Exercise description:
In the listing below, a line holding "When will Coach" and a line holding "Gaming (196, 262)" mark the range. Retype both exactly, with all lines between them.

Given information:
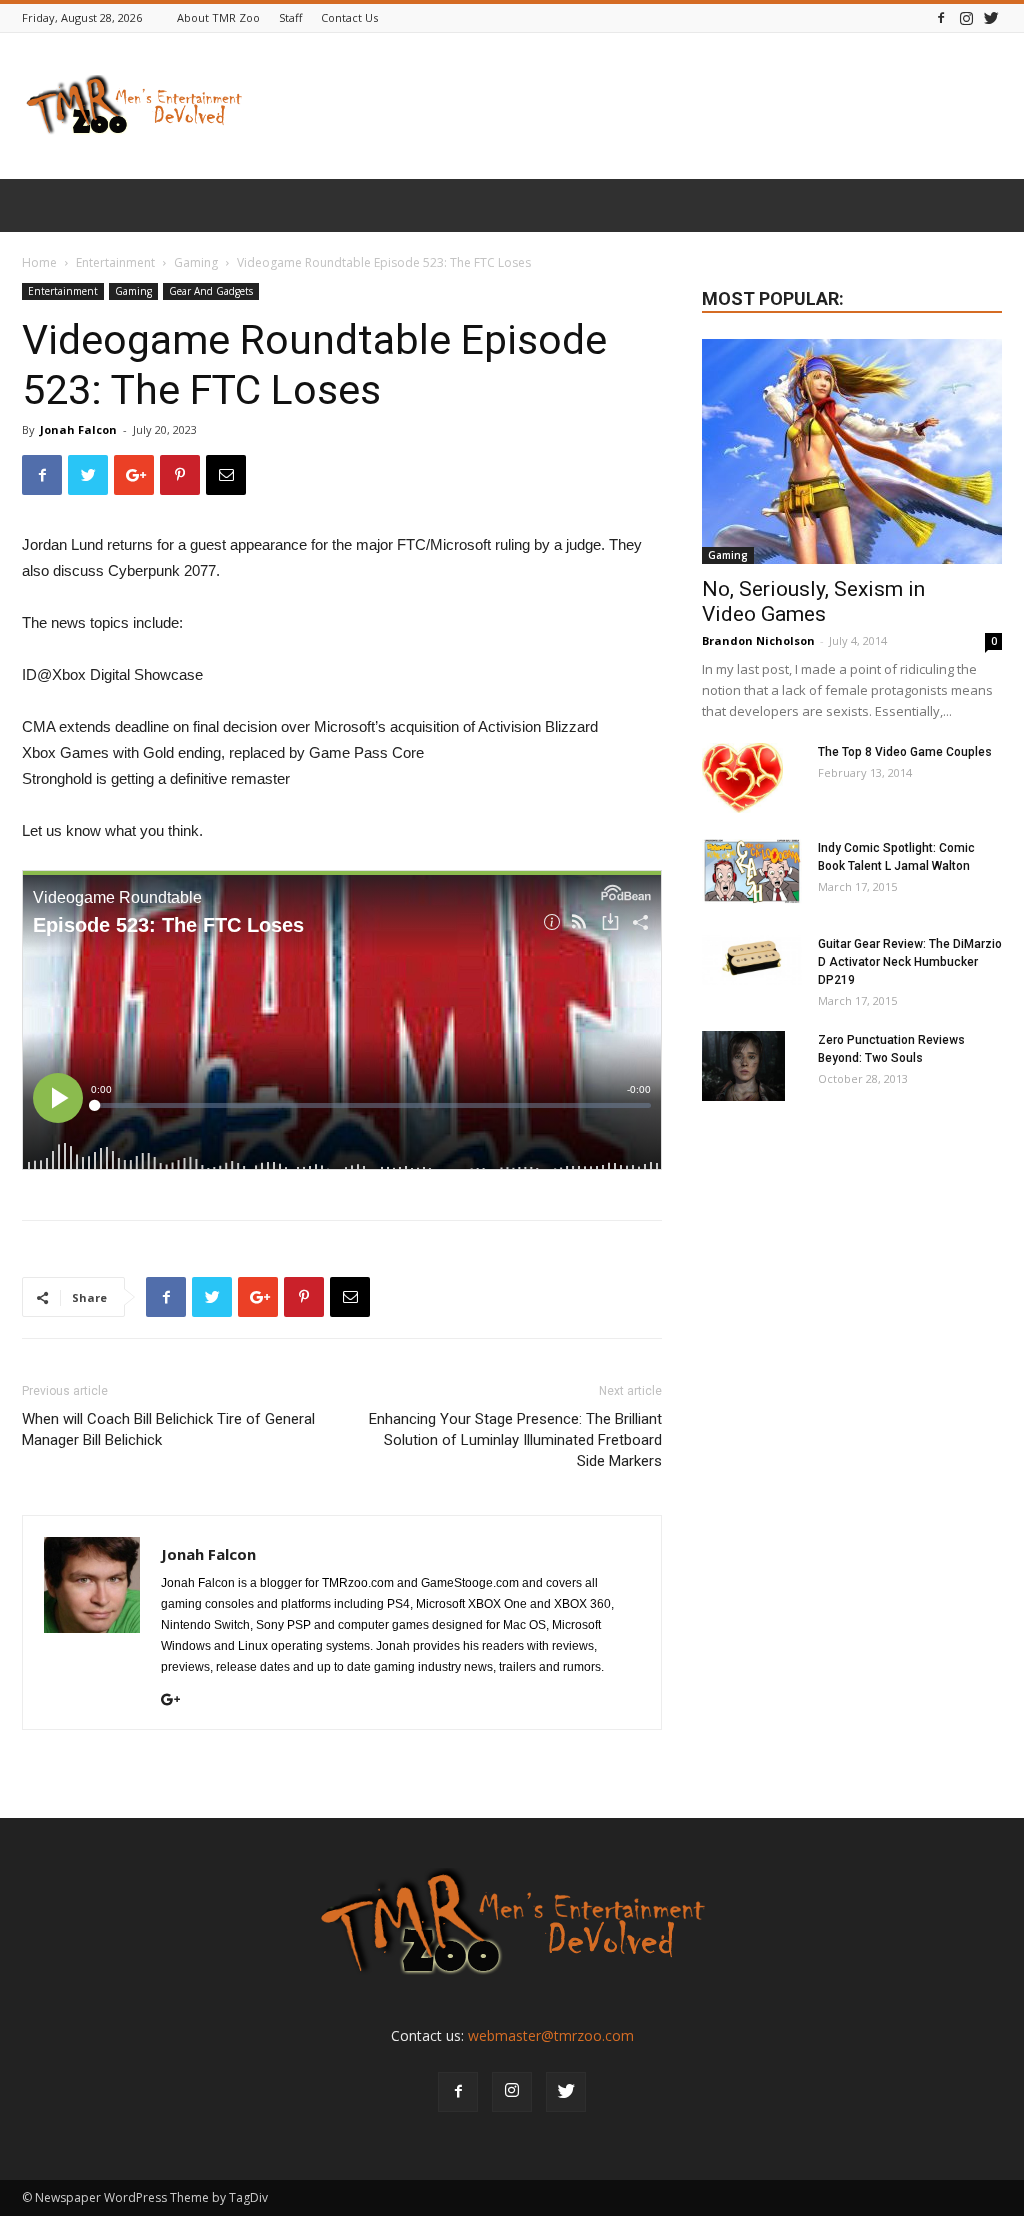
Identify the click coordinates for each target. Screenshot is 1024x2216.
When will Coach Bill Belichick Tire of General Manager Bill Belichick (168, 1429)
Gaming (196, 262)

...

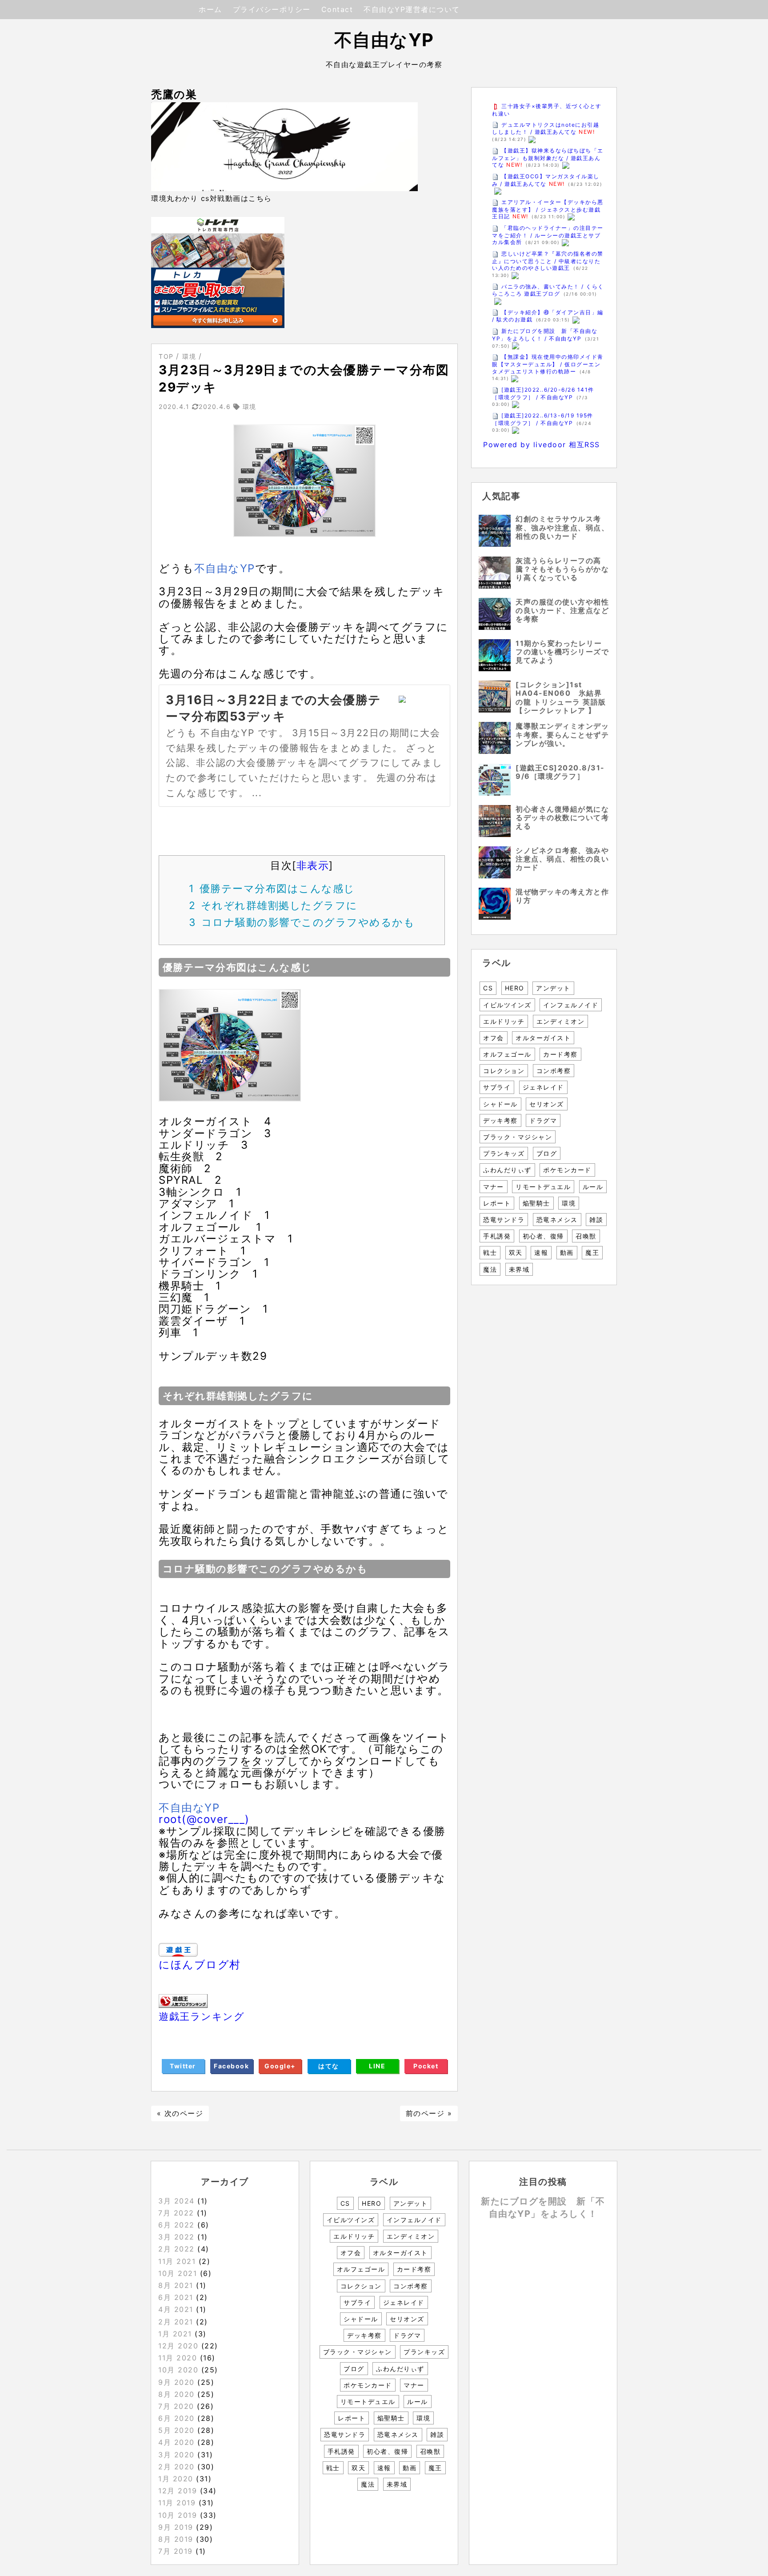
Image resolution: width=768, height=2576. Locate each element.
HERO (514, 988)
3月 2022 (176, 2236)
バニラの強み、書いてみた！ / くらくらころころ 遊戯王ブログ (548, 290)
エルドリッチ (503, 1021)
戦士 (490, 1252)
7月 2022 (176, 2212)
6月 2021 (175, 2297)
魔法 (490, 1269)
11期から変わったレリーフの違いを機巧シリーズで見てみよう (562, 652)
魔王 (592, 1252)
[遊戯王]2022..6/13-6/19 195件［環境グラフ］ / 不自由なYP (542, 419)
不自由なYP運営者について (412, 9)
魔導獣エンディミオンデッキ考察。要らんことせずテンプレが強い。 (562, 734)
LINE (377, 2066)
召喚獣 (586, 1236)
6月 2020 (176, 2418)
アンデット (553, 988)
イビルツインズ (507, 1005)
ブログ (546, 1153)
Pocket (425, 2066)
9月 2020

Task result:
When will Coach Bill Belichick Tire of General Manager Bill Belichick (168, 1429)
Gaming (196, 262)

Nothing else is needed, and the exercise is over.